An jedem Giebel – an jeder Türe.
Hier wohnen Handwerker. Das sieht, das erkennt man an jedem Haus. Da steht gewissermaßen die Geschichte der Stadt Wiedenbrück und der Stadt Rheda, die beide im Zuge der Kommunalreform im Jahr 1970 mit den umliegenden Gemeinden Batenhorst, Lintel, Nordrheda-Ems und St. Vit zur Stadt Rheda-Wiedenbrück zusammengeschlossen wurden, an jedem Haus in Holz geschrieben.
Das für seine Geschlossenheit einst berühmte Stadtbild wurde durch Abbrüche und Neubauten vielfach gestört. Jedoch ging die Umgestaltung der Innenstadt hin zu Neubauten in den siebziger Jahren nicht so weit wie im Ortsteil Rheda. Als besonders schmerzlich wird der Verlust des für die Stadtgeschichte bedeutenden Schönhofes empfunden, der 1968 dem Ausbau der Wasserstraße weichen musste. Er wurde anschließend im Westfälischen Freilichtmuseum Detmold wiederaufgebaut. In der jüngeren Vergangenheit hat man sich bemüht, Stadtreparatur zu betreiben und es ist durchaus gelungen, erforderliche Neubauten besser einzupassen.
Was nun ist das Besondere an den Häusern von Rheda Wiederbrück? Sie markieren den architektonischen Anfang der giebelständigen Fachwerk-Dielenhäuser, Bürger- bzw. Handwerker oder Stände-Häuser, die zum Teil mit Schnitzereien versehen sind. Charakteristisch für diese Bauten ist die hohe zweigeschossige Diele, die an der Straße durch ein großes Tor erschlossen wird. Wir kennen solche typischen Bürger-Häuser aus z. B. Hamburg Blankenese oder aus dem Ort Nebel auf Amrum, die außen Zeichen trugen, dass hier Kaptäne zur See oder Offiziere wohnten und lebten.

▸ **Datenzeilen**:

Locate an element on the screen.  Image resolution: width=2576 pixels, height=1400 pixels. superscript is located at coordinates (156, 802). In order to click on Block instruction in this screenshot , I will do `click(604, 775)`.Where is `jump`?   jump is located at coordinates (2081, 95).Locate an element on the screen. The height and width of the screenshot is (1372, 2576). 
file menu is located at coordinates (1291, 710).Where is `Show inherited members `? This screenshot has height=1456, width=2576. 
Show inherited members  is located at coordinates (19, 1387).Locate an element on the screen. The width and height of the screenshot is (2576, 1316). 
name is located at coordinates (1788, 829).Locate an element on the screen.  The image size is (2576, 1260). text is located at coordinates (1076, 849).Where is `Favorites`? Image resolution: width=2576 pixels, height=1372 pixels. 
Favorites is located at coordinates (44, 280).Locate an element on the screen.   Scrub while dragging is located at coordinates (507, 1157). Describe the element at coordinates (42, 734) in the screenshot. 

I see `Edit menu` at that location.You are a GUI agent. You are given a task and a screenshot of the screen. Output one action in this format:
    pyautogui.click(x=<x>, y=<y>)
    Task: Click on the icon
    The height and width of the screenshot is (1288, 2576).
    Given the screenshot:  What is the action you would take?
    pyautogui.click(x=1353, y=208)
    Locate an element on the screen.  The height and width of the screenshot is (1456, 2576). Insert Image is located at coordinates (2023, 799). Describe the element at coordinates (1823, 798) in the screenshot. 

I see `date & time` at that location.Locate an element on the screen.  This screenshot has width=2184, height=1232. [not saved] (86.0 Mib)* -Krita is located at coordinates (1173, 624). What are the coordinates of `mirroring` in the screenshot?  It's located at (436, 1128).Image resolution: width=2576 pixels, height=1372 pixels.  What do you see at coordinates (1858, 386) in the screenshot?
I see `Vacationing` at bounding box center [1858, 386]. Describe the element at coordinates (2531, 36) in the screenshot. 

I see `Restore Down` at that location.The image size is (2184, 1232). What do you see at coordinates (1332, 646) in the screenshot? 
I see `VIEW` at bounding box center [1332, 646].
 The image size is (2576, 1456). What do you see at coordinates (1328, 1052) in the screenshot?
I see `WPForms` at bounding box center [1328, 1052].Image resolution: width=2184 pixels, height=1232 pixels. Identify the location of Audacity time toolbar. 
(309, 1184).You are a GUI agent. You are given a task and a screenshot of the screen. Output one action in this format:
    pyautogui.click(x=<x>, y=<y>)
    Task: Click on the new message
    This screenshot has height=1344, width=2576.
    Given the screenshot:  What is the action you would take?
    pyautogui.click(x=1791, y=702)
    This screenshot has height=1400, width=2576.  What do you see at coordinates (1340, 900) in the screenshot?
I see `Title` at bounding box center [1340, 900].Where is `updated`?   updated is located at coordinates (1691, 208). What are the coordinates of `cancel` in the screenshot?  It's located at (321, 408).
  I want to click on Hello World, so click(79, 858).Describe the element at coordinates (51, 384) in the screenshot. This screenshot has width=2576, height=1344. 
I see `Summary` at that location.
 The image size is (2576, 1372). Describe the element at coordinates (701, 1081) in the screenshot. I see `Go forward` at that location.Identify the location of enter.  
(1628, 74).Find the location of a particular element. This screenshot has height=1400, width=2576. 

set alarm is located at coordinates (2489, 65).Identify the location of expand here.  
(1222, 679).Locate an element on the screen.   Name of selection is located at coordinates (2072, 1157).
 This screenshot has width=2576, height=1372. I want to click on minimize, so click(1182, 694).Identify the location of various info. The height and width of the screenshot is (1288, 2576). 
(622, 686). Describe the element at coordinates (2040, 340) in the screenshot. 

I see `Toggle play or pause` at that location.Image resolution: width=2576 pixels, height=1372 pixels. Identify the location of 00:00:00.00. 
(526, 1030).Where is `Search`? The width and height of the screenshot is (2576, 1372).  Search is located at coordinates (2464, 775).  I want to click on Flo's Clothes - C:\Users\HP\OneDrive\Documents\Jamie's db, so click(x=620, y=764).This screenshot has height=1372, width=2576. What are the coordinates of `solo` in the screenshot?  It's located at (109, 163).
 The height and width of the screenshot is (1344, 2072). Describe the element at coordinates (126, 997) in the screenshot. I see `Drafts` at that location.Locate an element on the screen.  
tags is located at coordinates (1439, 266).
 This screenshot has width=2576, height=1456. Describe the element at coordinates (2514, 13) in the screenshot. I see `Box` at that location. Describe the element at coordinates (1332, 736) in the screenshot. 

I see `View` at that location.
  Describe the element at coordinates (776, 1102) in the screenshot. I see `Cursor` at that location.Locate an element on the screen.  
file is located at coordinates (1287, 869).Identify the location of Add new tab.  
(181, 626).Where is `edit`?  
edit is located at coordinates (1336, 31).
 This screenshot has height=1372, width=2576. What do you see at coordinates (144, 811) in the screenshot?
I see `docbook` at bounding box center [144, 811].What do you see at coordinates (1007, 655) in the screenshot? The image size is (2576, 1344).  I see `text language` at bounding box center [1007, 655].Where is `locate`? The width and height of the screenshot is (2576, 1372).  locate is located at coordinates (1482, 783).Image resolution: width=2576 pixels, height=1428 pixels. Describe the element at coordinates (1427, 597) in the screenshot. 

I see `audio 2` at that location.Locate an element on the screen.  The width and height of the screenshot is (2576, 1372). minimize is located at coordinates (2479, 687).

▸ **Pflichtaufgabe**: Gib aus dem Text über die Häuser von Rheda-Wiedenbrück die Passage von „Das für seine“ bis „Neubauten besser einzupassen.“ erneut wieder und benenne darin „Wasserstraße“ in „Hauptstraße“ um.

▸ **Antwort**:
Das für seine Geschlossenheit einst berühmte Stadtbild wurde durch Abbrüche und Neubauten vielfach gestört. Jedoch ging die Umgestaltung der Innenstadt hin zu Neubauten in den siebziger Jahren nicht so weit wie im Ortsteil Rheda. Als besonders schmerzlich wird der Verlust des für die Stadtgeschichte bedeutenden Schönhofes empfunden, der 1968 dem Ausbau der Hauptstraße weichen musste. Er wurde anschließend im Westfälischen Freilichtmuseum Detmold wiederaufgebaut. In der jüngeren Vergangenheit hat man sich bemüht, Stadtreparatur zu betreiben und es ist durchaus gelungen, erforderliche Neubauten besser einzupassen.